## Required tasks
A. According to the attorney general's opinion, what is the current amount the claimant could have received as reparation benefits?
B. Using the attorney general's opinion, decide whether each statement agrees with it: (i) OAG 84-20 was issued on January 13, 1984. (ii) The Court of Appeals decision in Thompson v. Piasta contradicts the office's position. (iii) Under that decision, the victim's entitlement depends on whether Basic Reparation Benefits were actually paid. Answer yes or no for each, quoting the deciding words.

Request By:
Honorable David A. Weinberg, P.S.C.
Attorney at Law
180 North Mill Street
Lexington, Kentucky 40507
Opinion
Opinion By: David L. Armstrong, Attorney General; By: Carl T. Miller, Jr., Assistant Attorney General
On January 13, 1984 this office issued a formal opinion, OAG 84-20, on a question you presented as Hearing Officer for the Board of Claims. The question dealt with in that opinion was whether the Board of Claims in making an award of damages resulting from negligent operation of a state-owned vehicle is required to deduct from the award the amount which the claimant has received as basic reparation benefits under the Kentucky No-Fault Insurance Law, KRS 304.39. Our answer was that in any case involving motor vehicle reparation benefits the Board of Claims should deduct from any award the amount which the claimant could have received as reparation benefits. That amount is currently $10,000.
Since OAG 84-20 was issued, an opinion of the Court of Appeals has been published, Thompson v. Piasta, Ky.App., 662 S.W.2d 223 (1983), which affirms our position that an automobile accident victim who is subject to Basic Reparation Benefits is not entitled to an award from a defendant in a trial on liability for any item of damages for which such benefits are payable under no fault provisions, regardless of whether Basic Reparation Benefits have been paid to the victim. Ibid. at 226.

## Supplied material
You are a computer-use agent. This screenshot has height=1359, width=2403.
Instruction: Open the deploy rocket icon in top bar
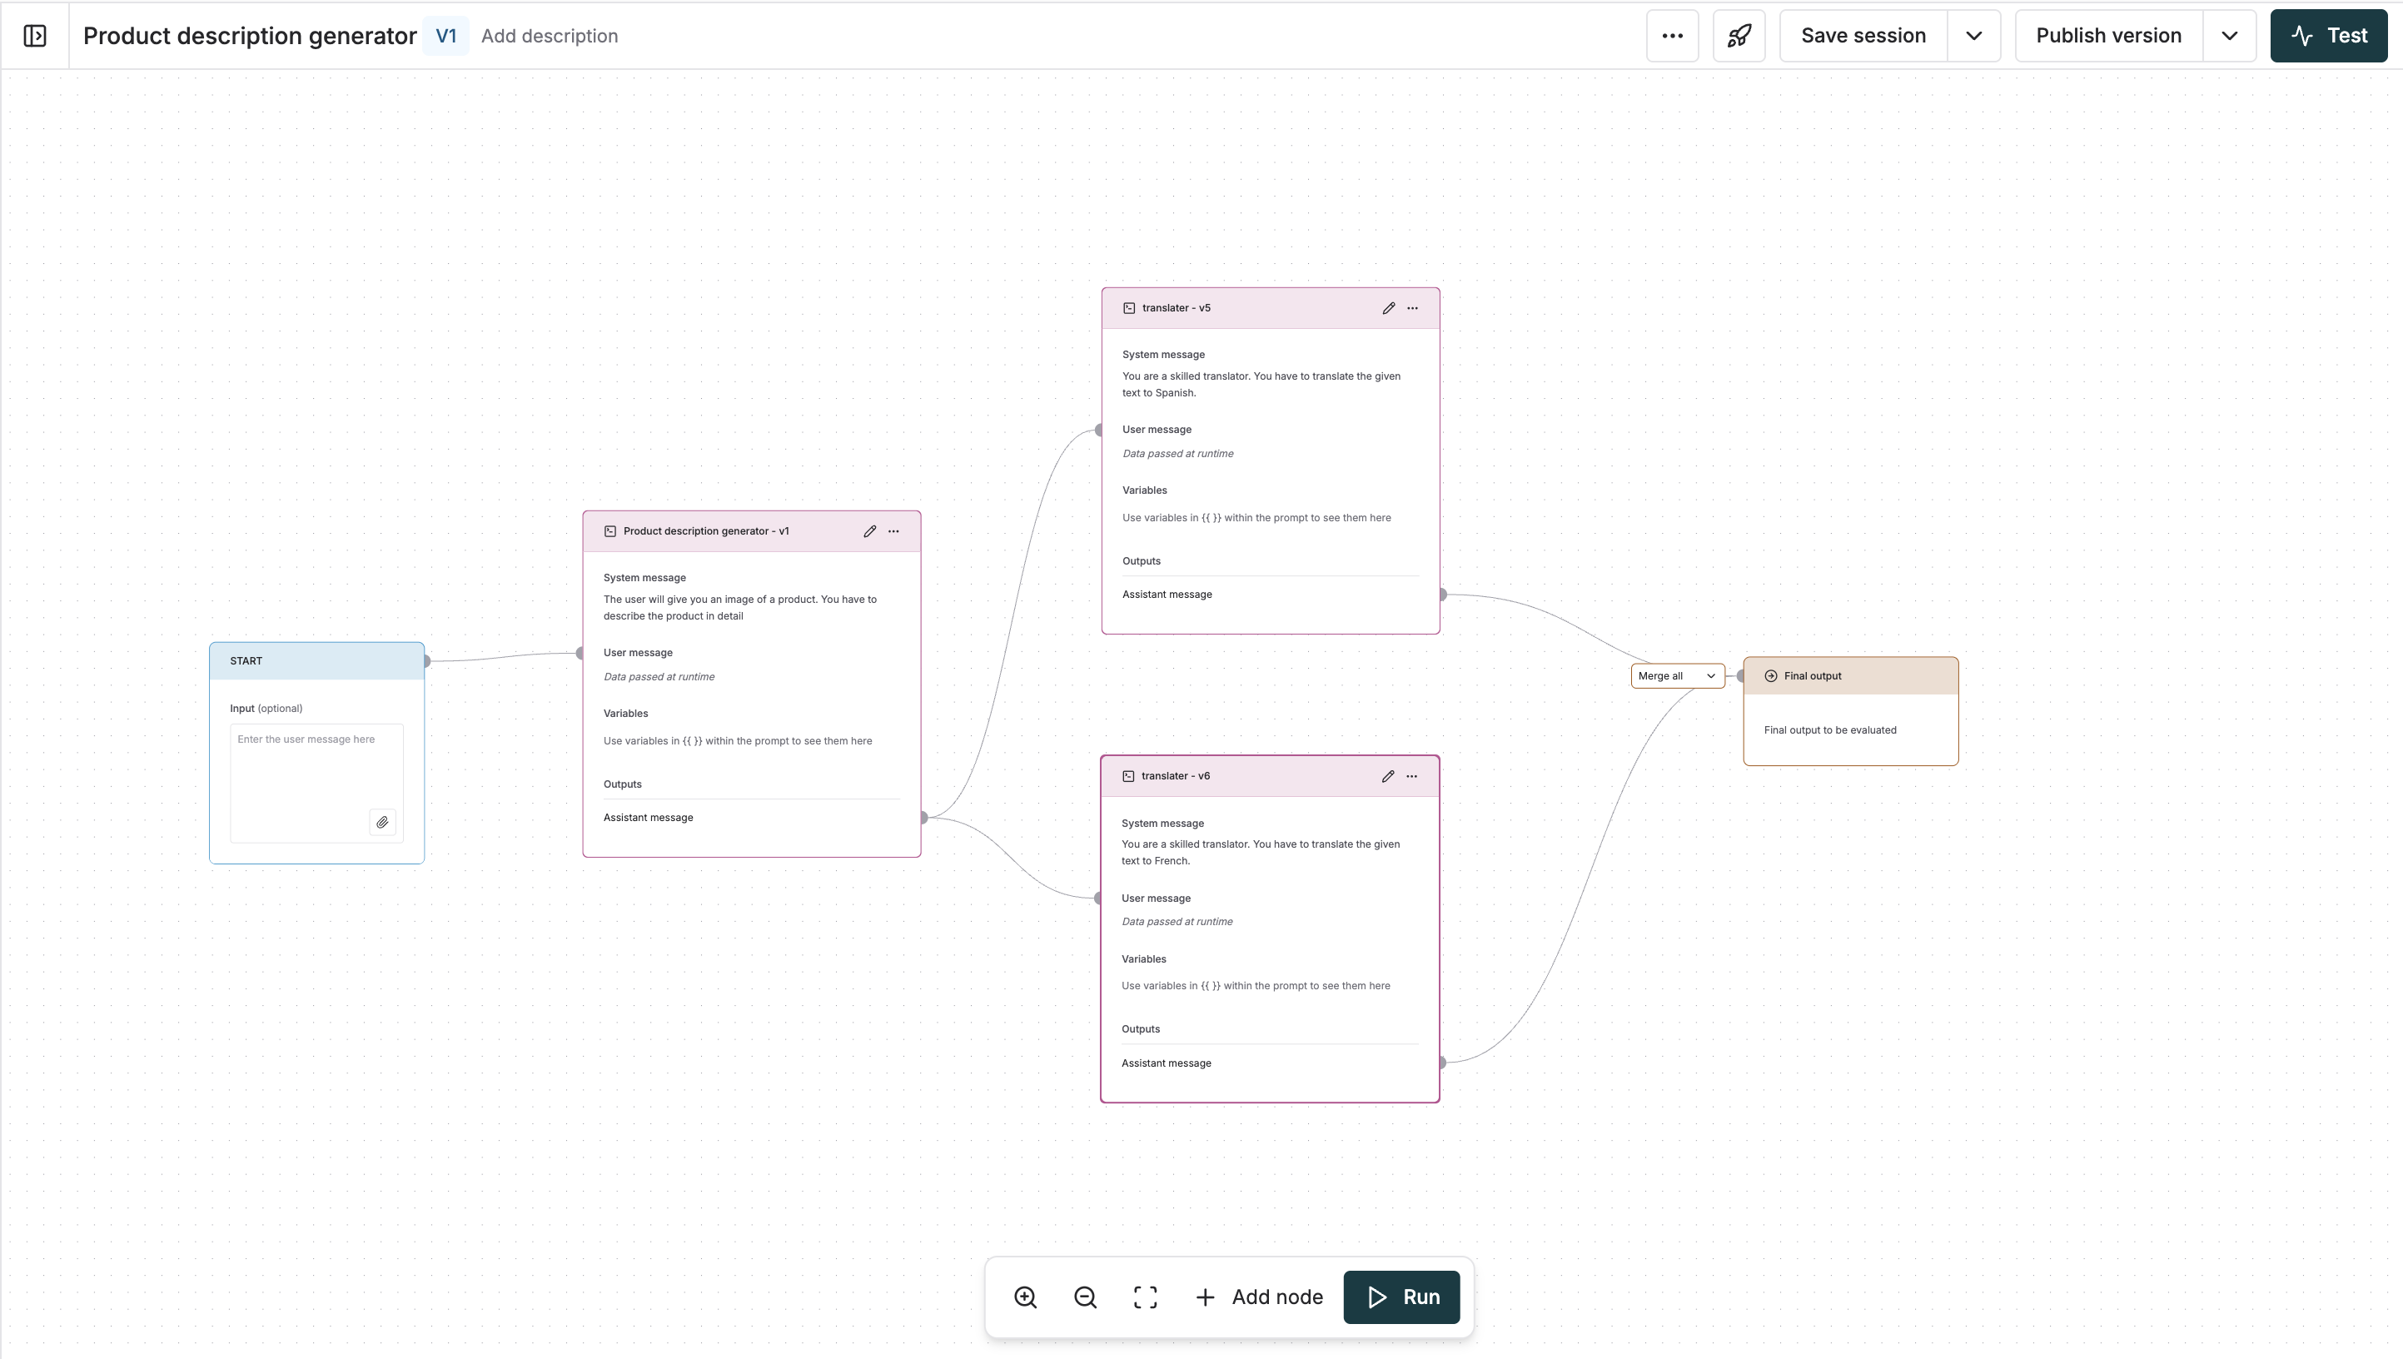pyautogui.click(x=1739, y=35)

## Answers for the exercise
A. $10,000.

B.
(i) Yes: "On January 13, 1984 this office issued a formal opinion, OAG 84-20"
(ii) No: "which affirms our position"
(iii) No: "regardless of whether Basic Reparation Benefits have been paid to the victim"